— START OF DATASET EXTRACT —
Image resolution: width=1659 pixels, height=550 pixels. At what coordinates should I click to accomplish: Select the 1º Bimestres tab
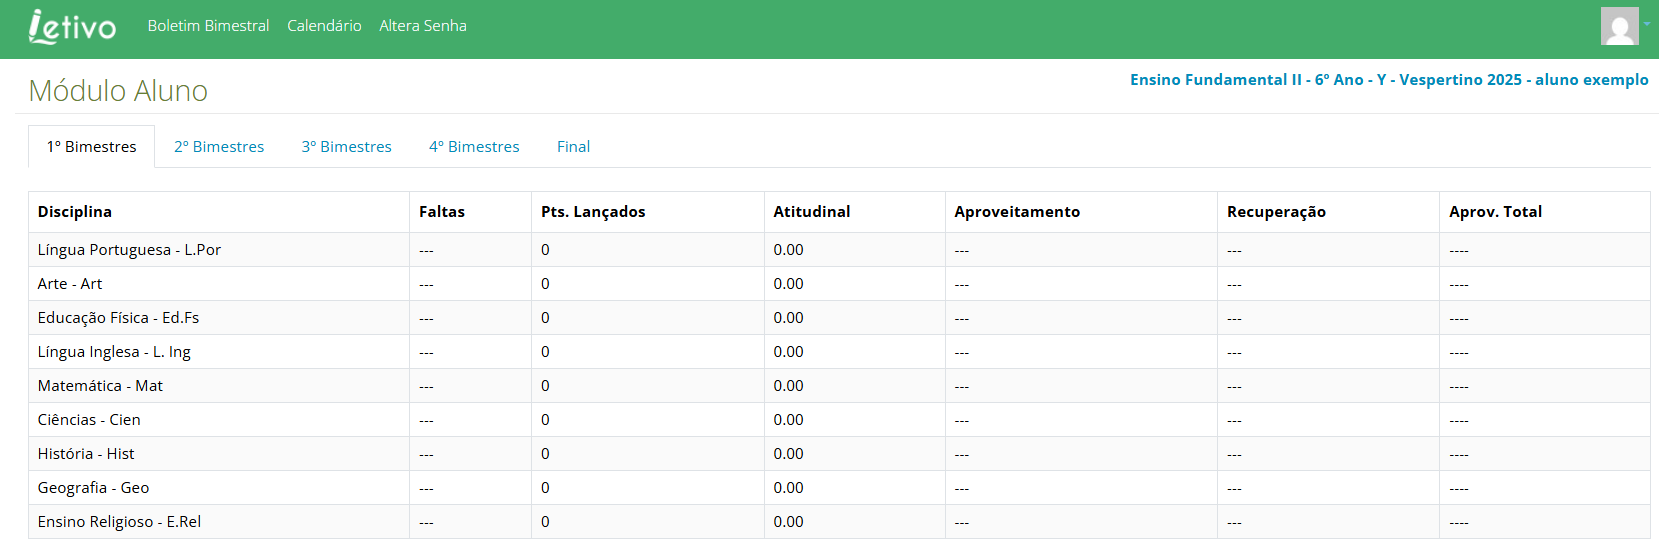tap(92, 147)
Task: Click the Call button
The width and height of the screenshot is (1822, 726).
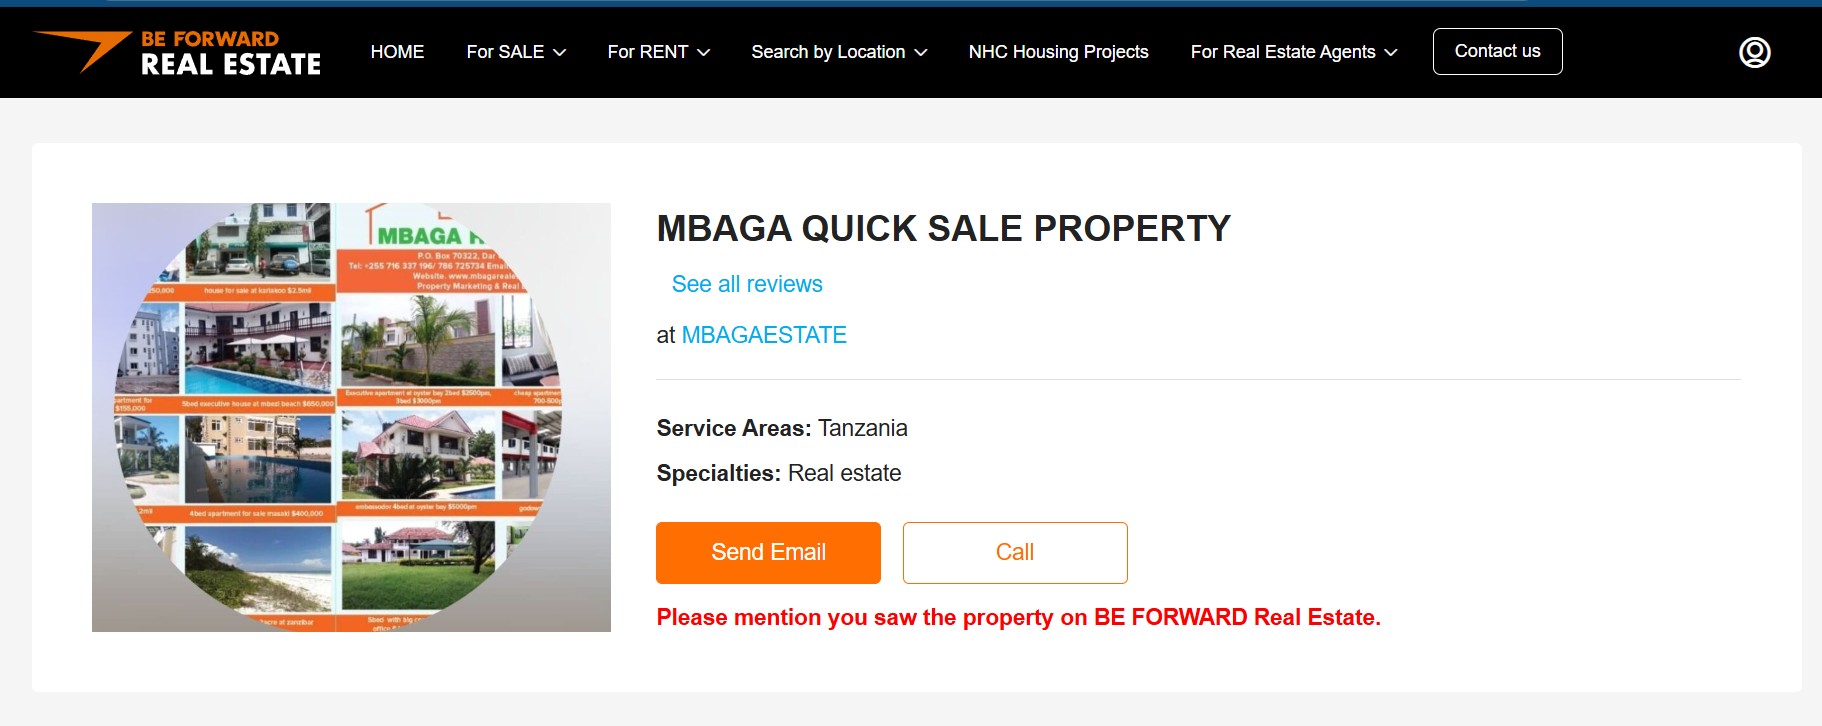Action: (x=1014, y=553)
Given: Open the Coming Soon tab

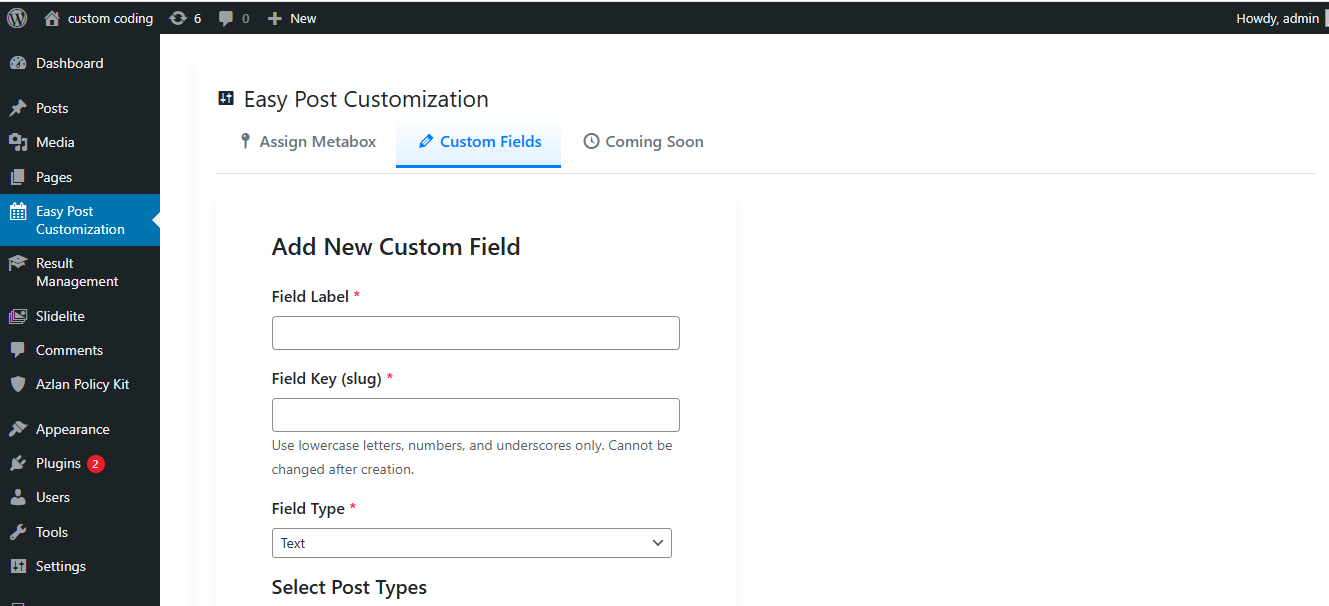Looking at the screenshot, I should (653, 141).
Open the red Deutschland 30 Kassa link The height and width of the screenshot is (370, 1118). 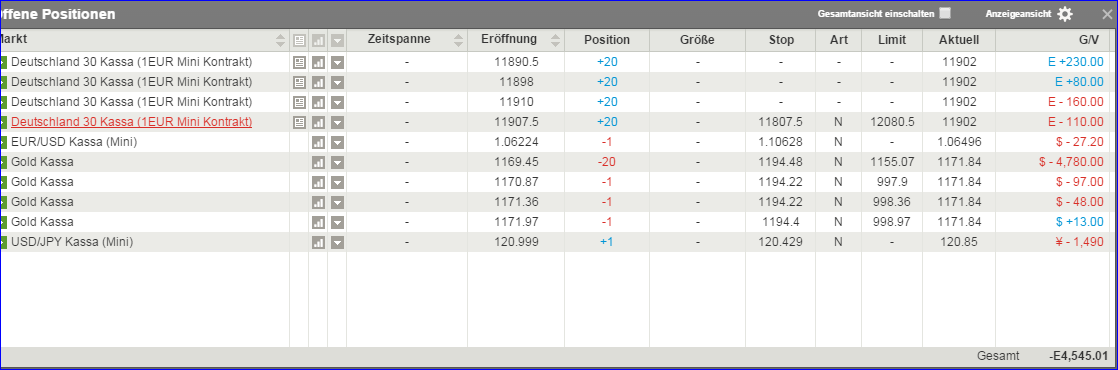click(131, 122)
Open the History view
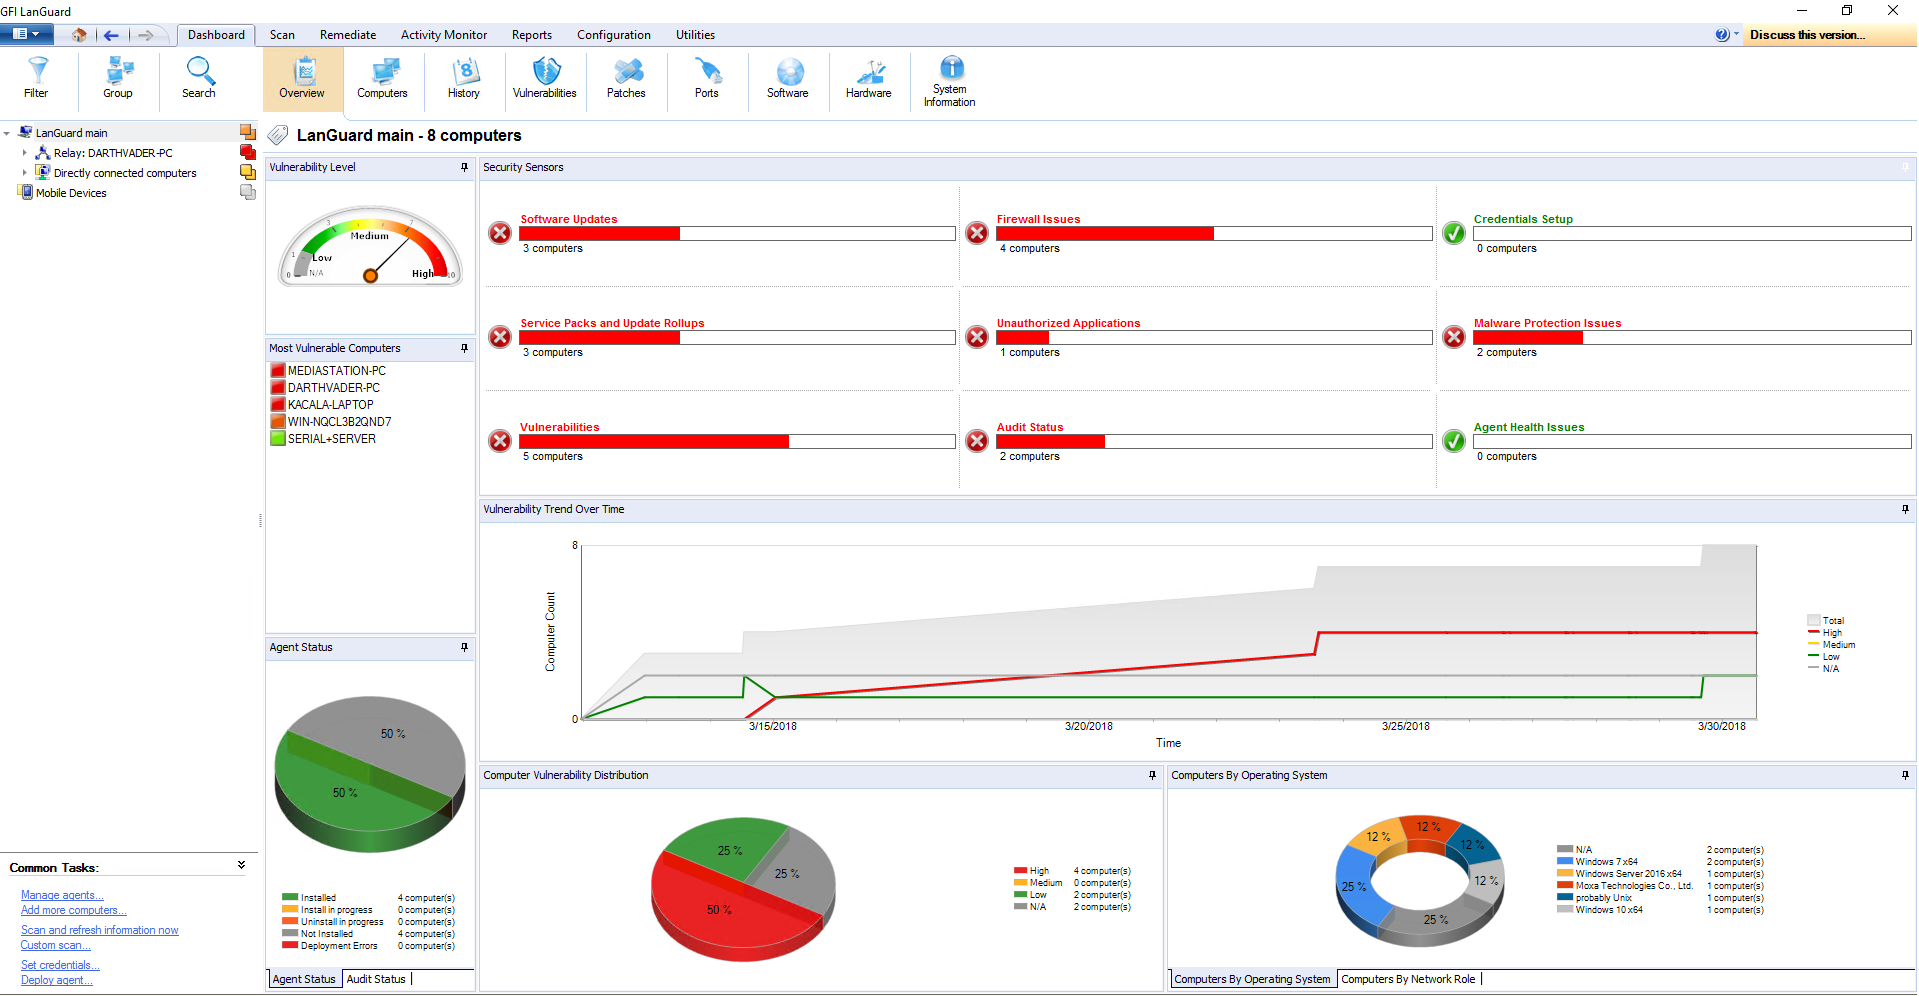The width and height of the screenshot is (1919, 996). click(x=464, y=78)
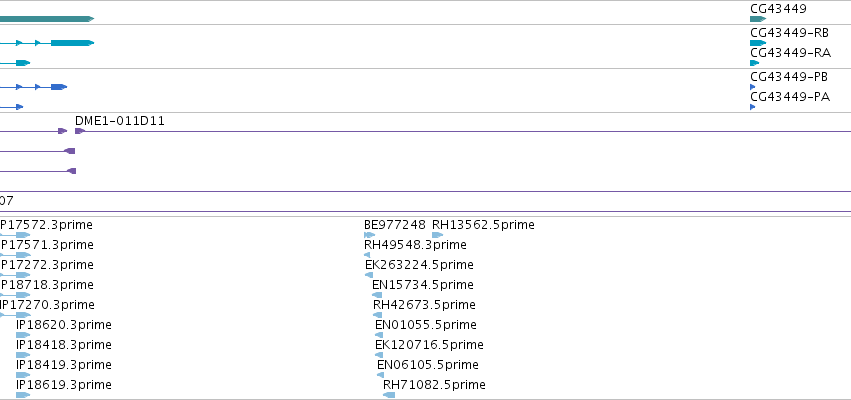
Task: Click the EN06105.5prime feature label
Action: (x=428, y=365)
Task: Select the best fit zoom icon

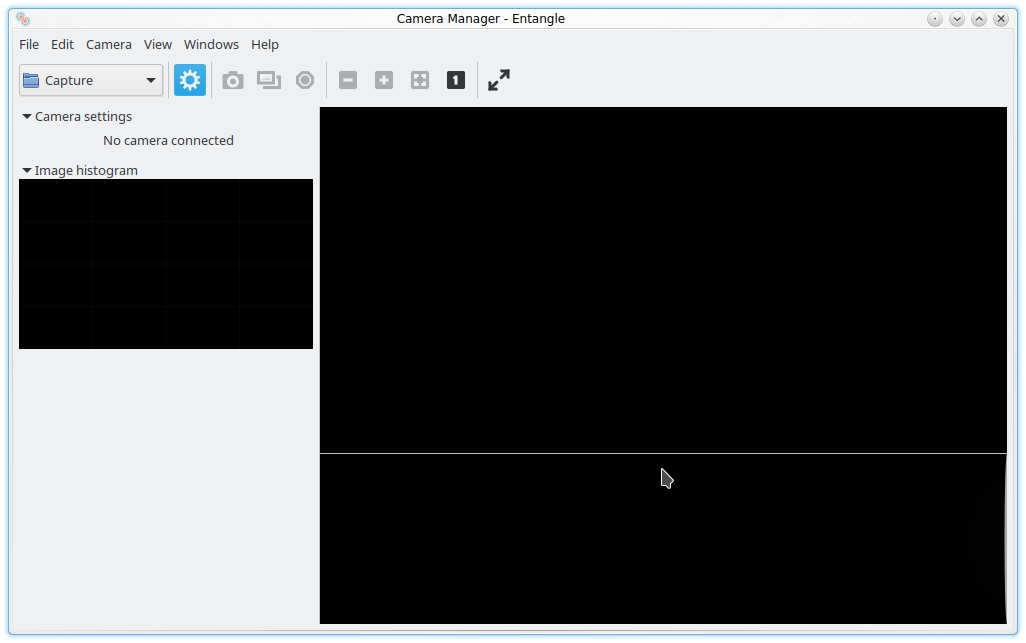Action: pyautogui.click(x=420, y=80)
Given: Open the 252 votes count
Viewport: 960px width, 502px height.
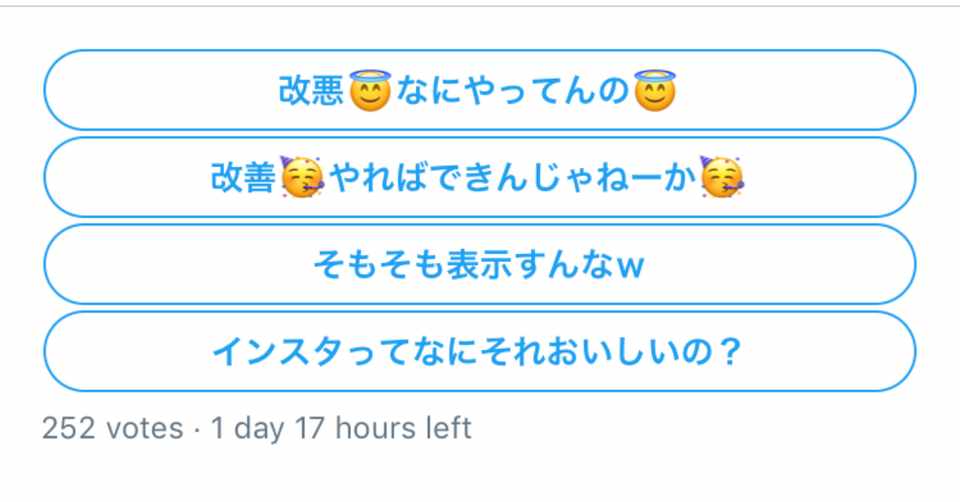Looking at the screenshot, I should point(113,428).
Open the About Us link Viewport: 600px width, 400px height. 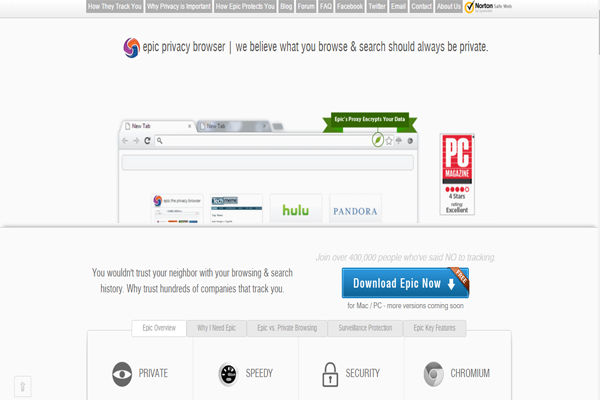449,7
— END OF DATASET EXTRACT —
## [THE TASK]
Copy out everything from the start of the lines down to the line containing "Looking at the screenshot, I should (653, 141).", swapping "tab" for "section" and leaving all else unchanged. Omit the pictures.

## [TASK SOLUTION]
Image resolution: width=1659 pixels, height=550 pixels. At what coordinates should I click to accomplish: Select the 1º Bimestres section
tap(92, 147)
Task: Click the Call button
The width and height of the screenshot is (1822, 726).
Action: (x=1014, y=553)
Given: Open the Coming Soon section

Looking at the screenshot, I should (653, 141).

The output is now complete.